**Instructions for the task**
Do not copy the pictures. Write out the lines from the start of the entries through the line containing "2048x1536 pixels.".

Records from a data source:
********

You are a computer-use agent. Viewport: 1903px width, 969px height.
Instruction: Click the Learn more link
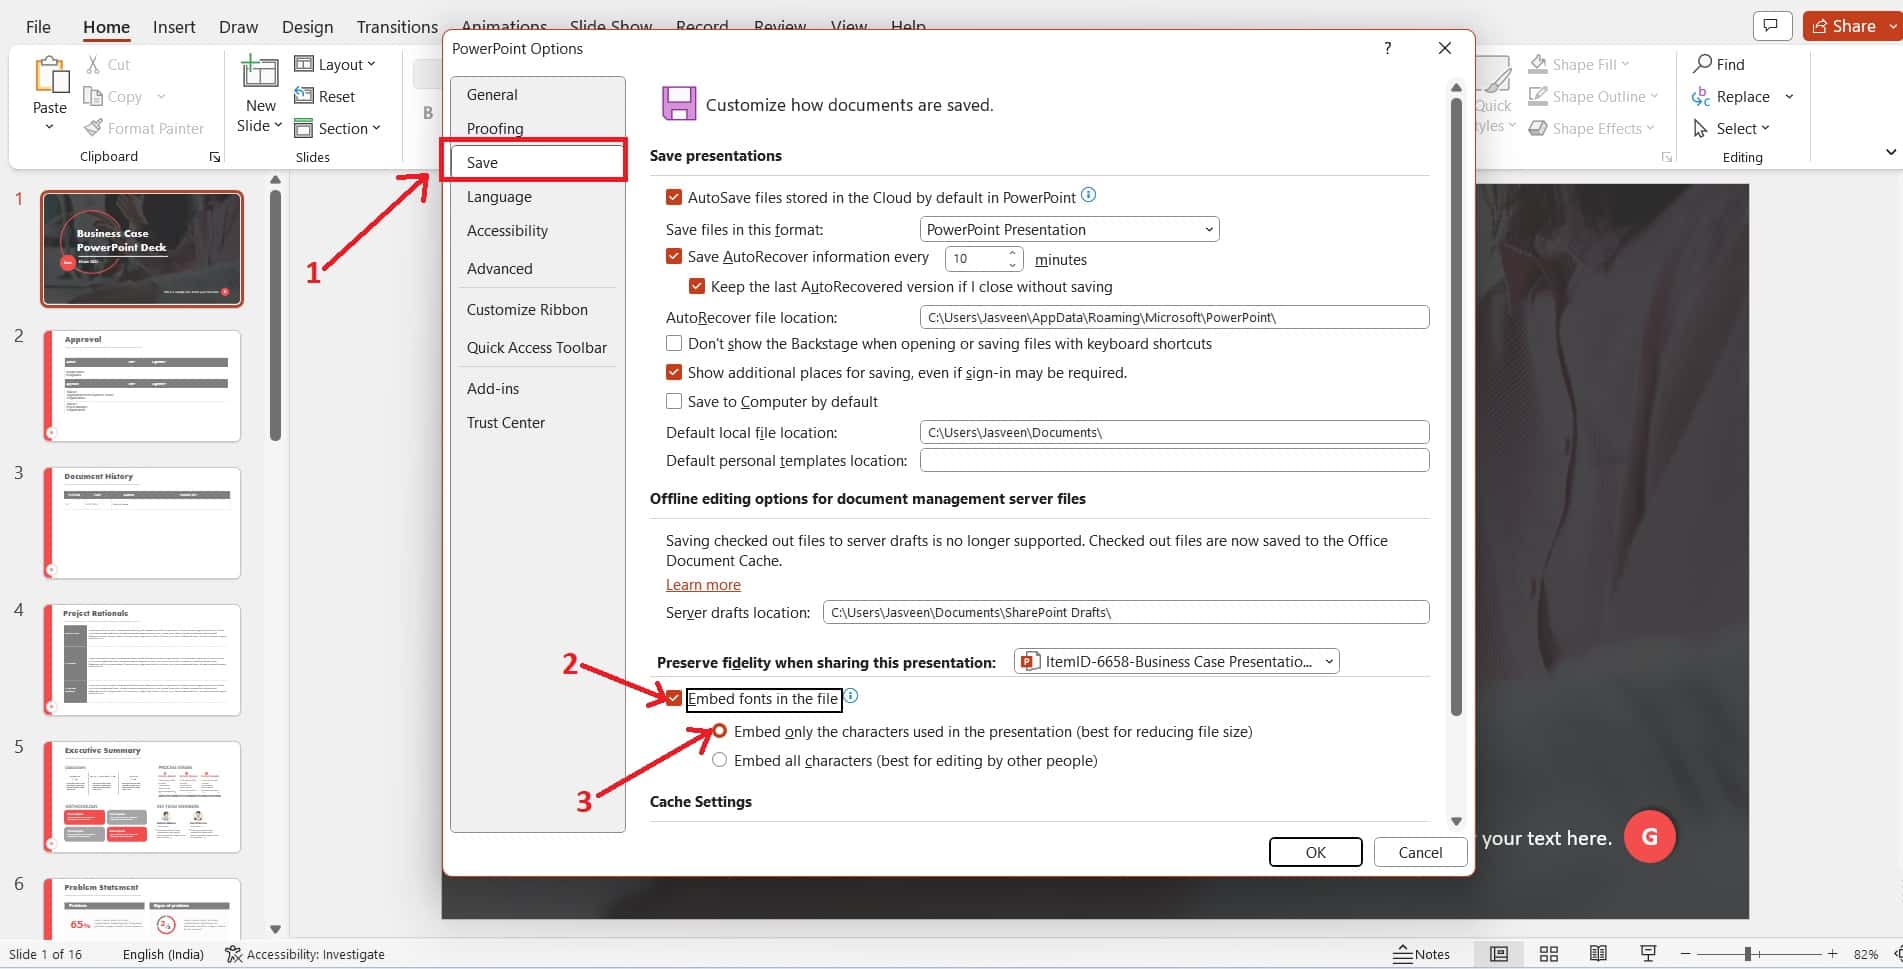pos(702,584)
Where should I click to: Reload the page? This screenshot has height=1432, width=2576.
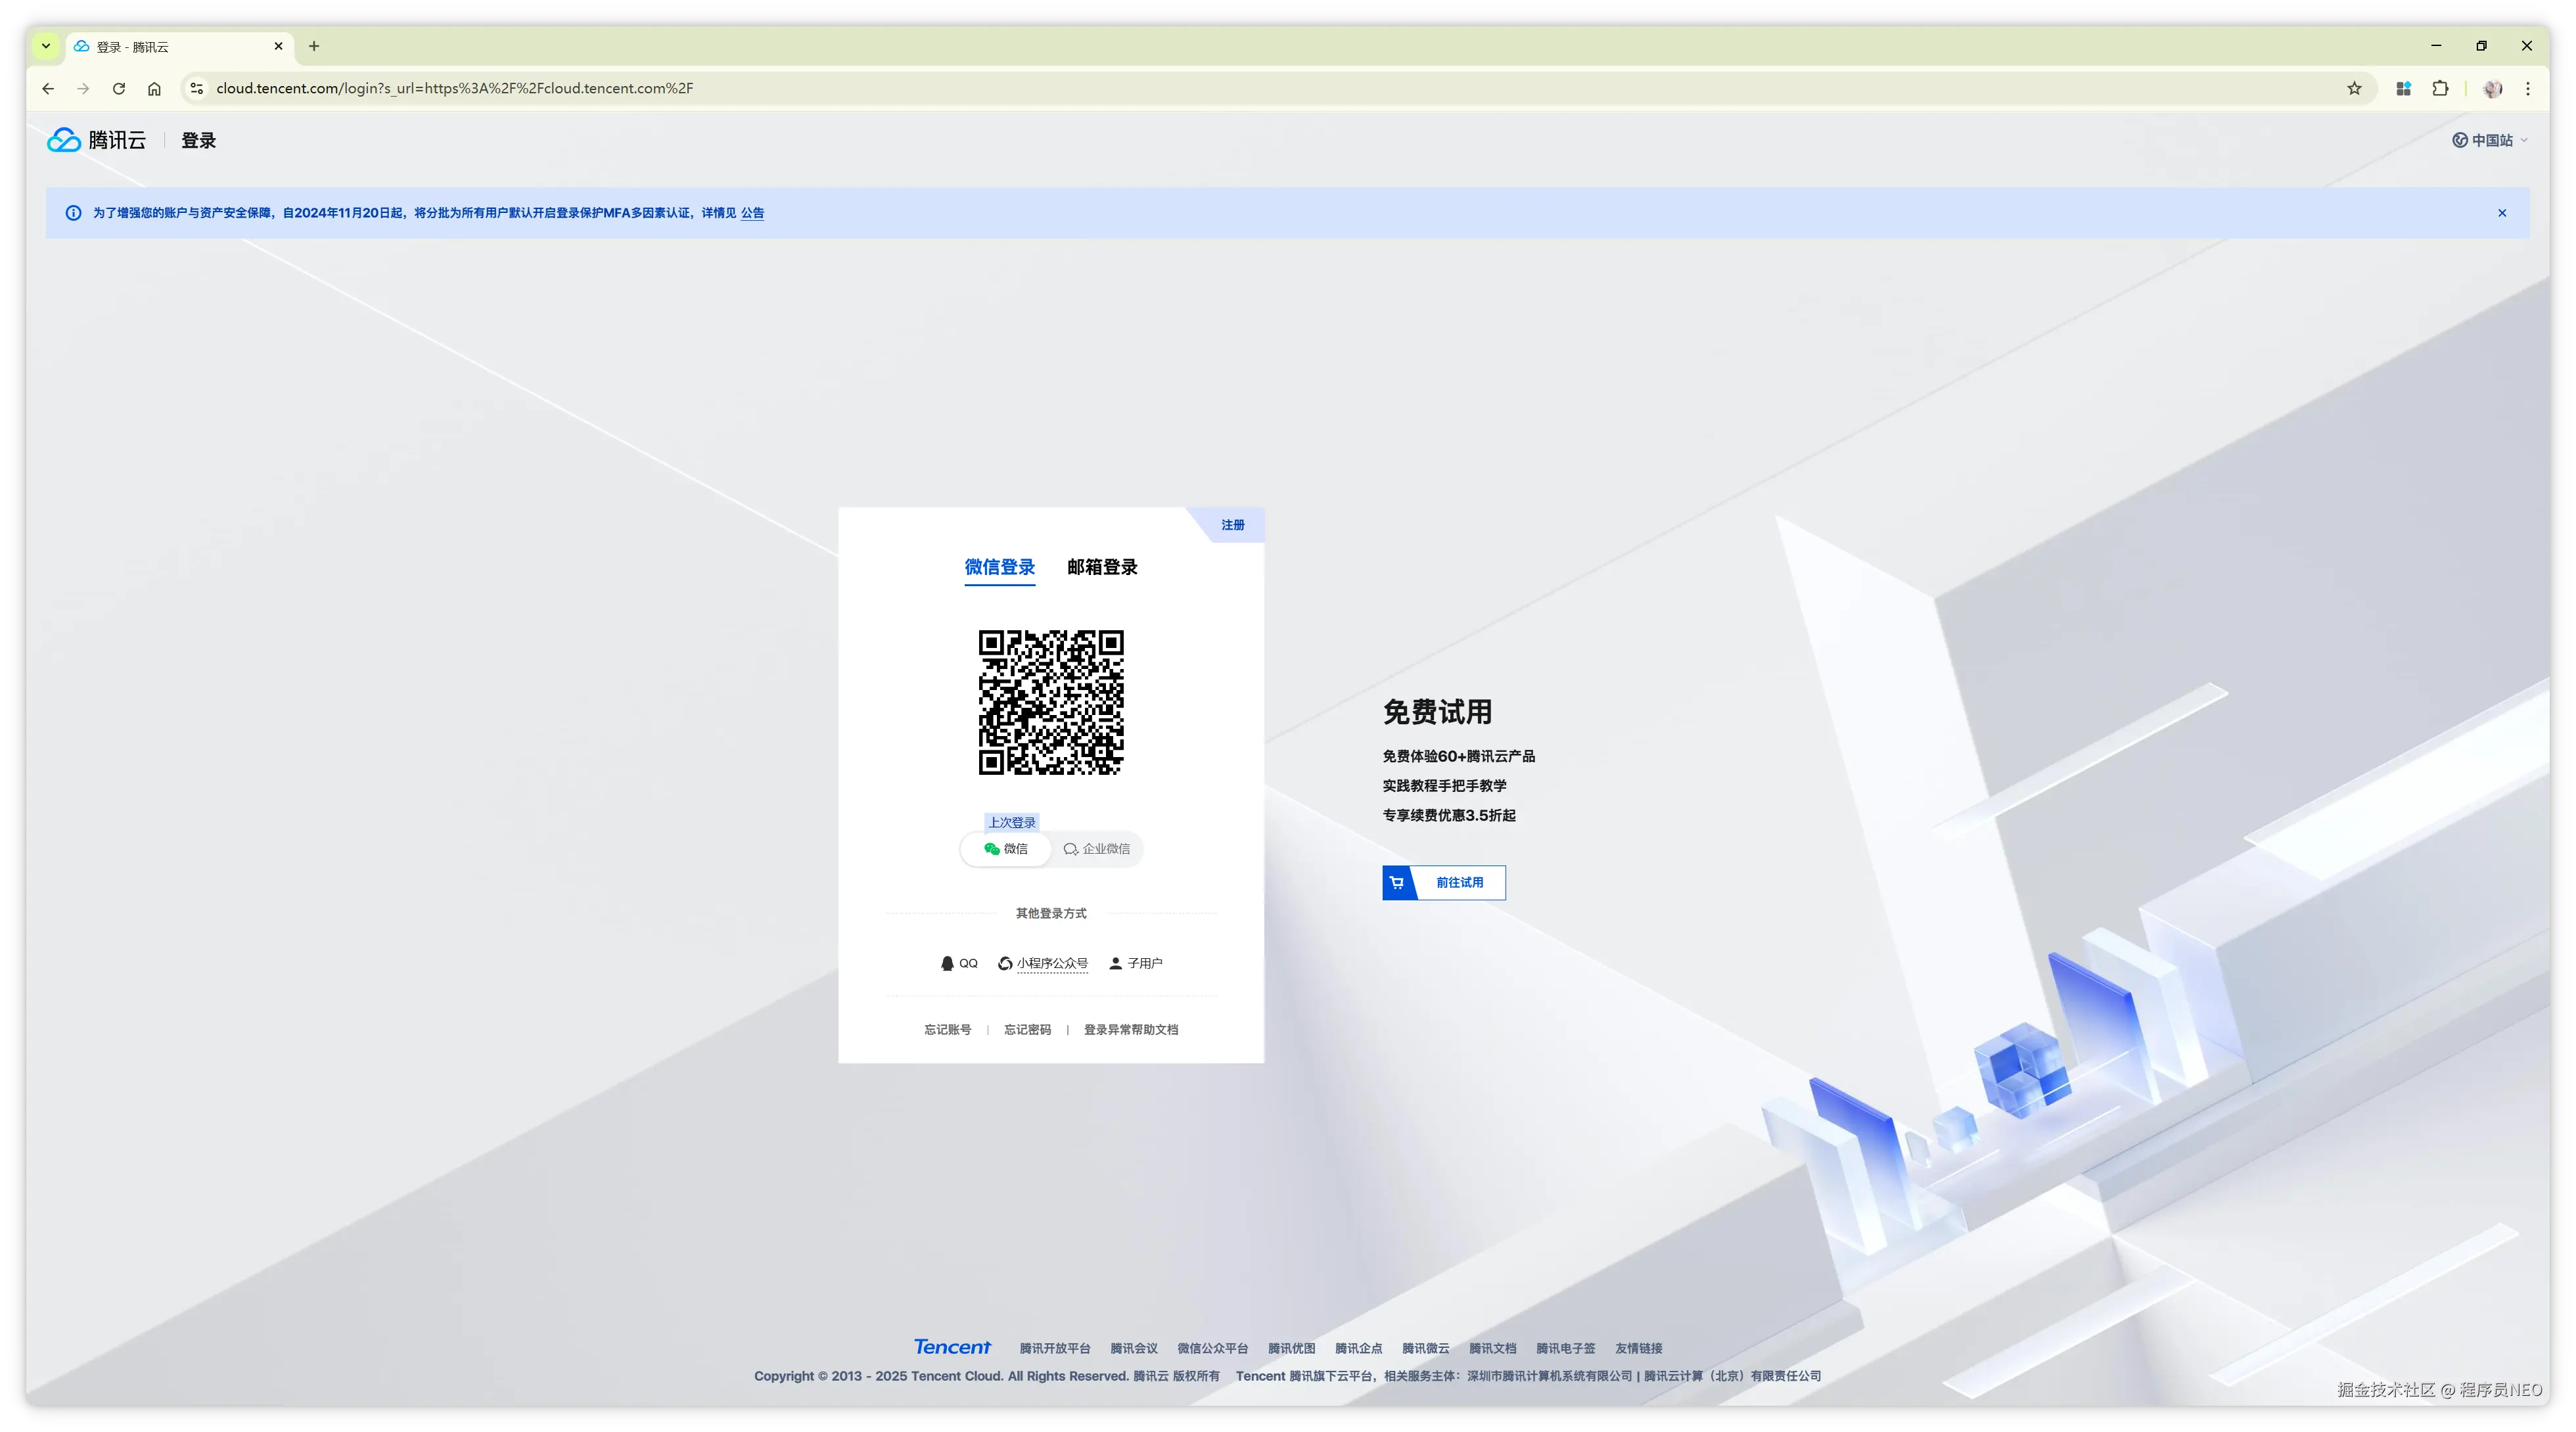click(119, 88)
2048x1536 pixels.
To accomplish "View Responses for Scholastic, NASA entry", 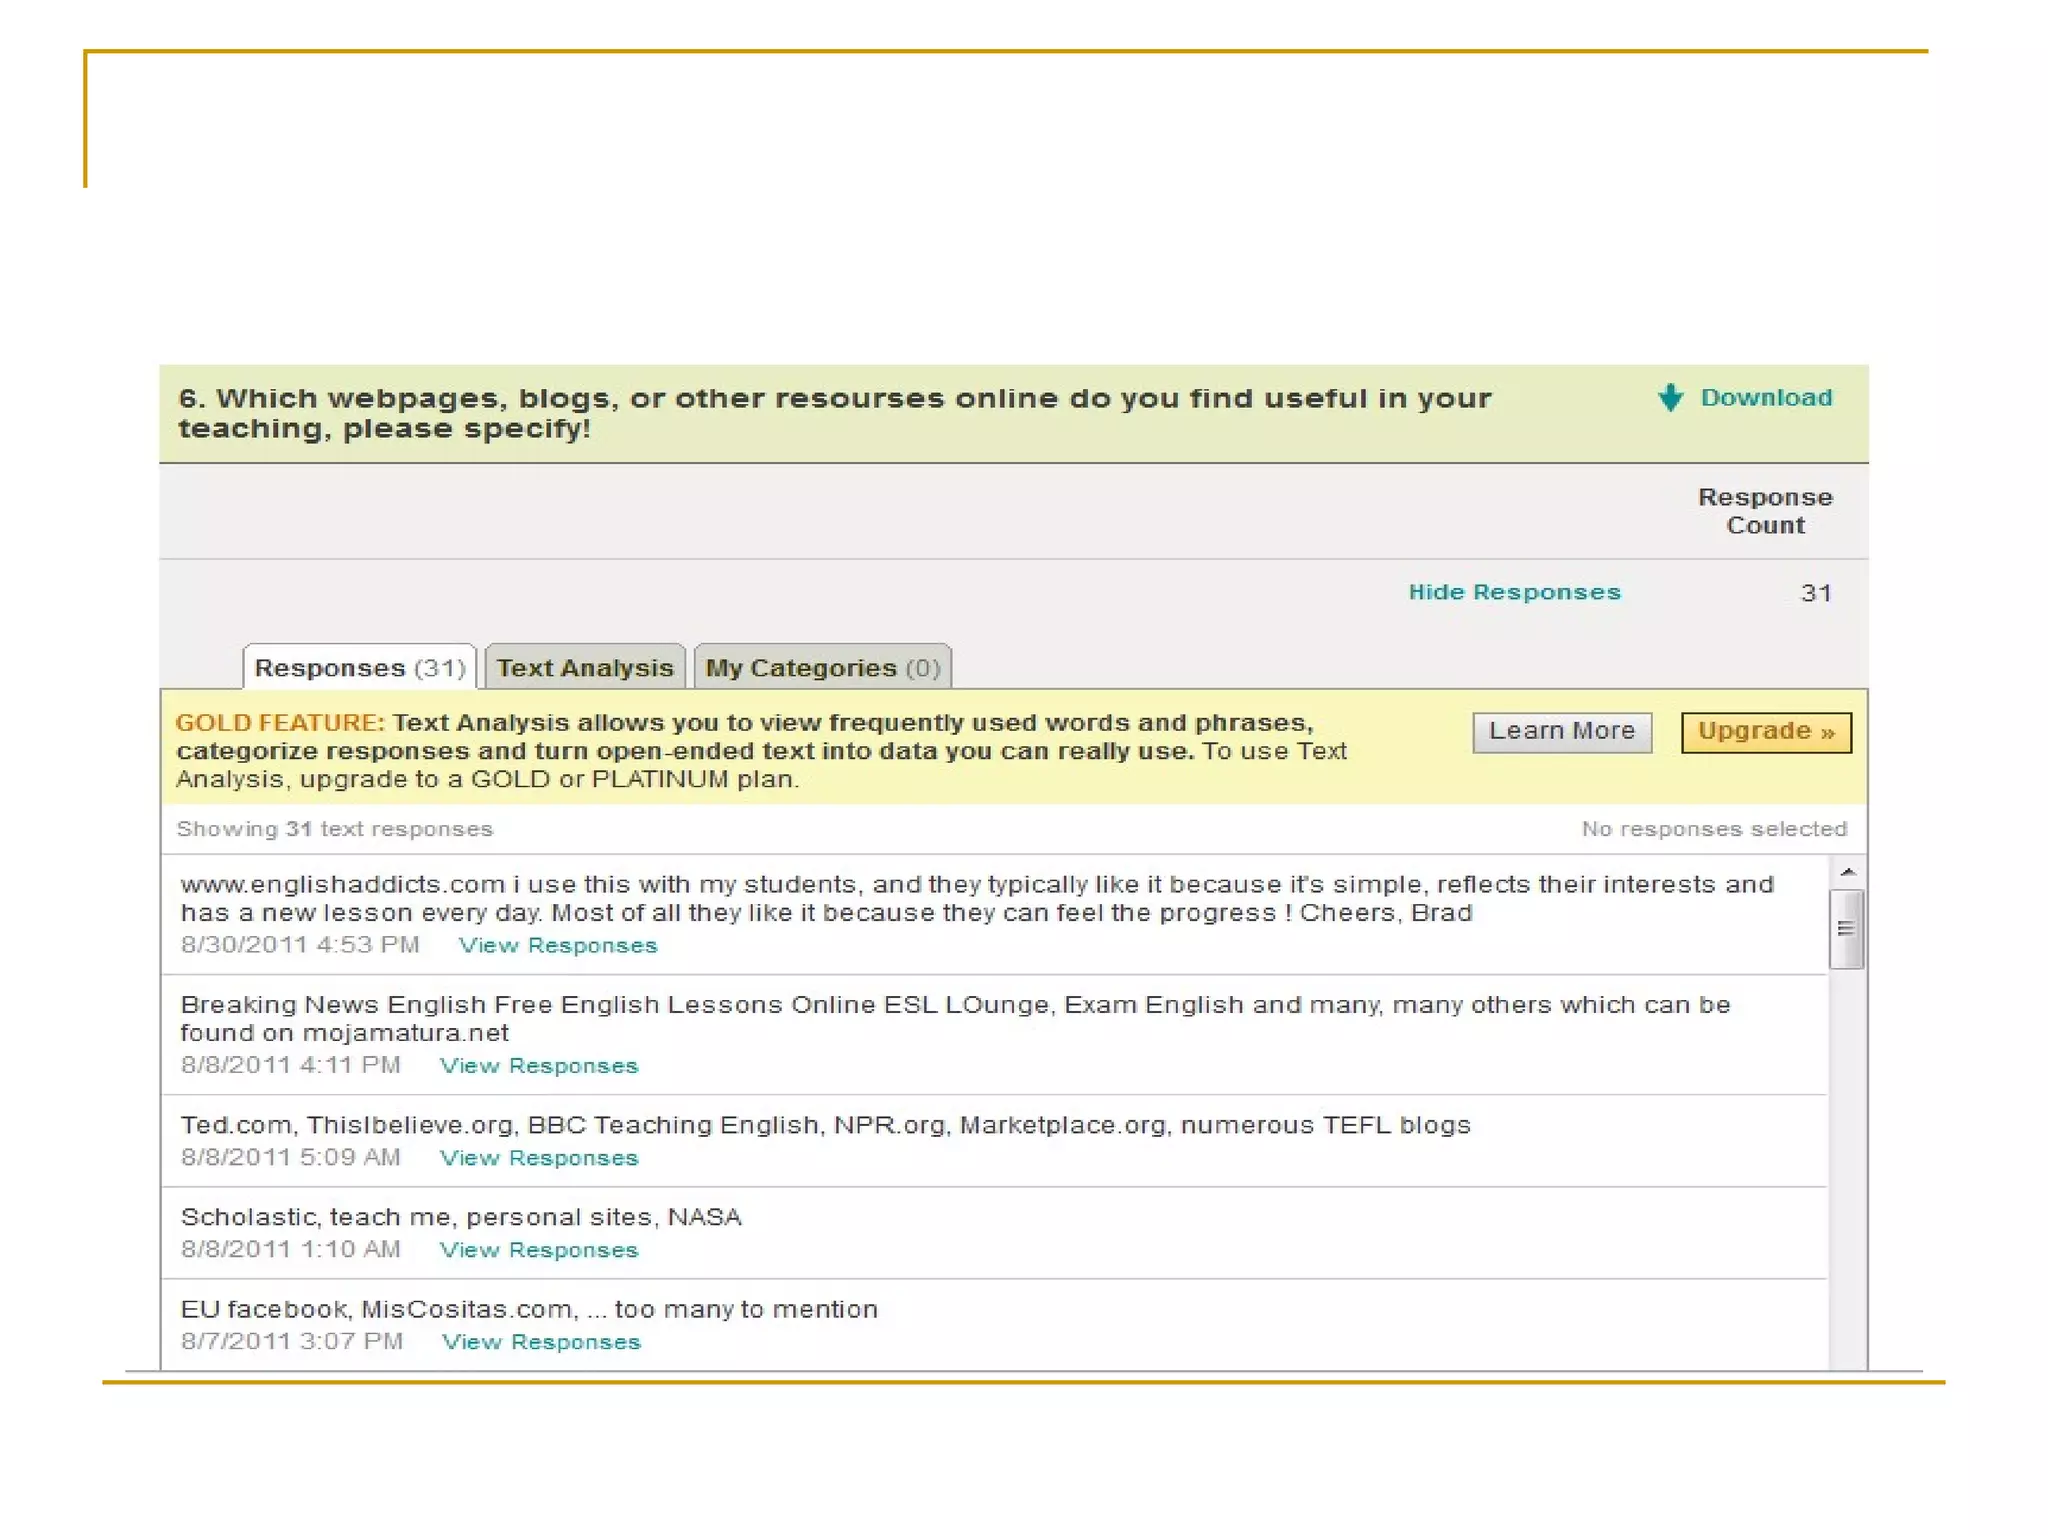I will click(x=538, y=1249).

********

**Solution to this problem**
You are a computer-use agent. Viewport: 1903px width, 969px height.
Instruction: Click the Learn more link
pos(702,584)
Where should I click to: Reload the page? This screenshot has height=1432, width=2576.
click(119, 88)
2048x1536 pixels.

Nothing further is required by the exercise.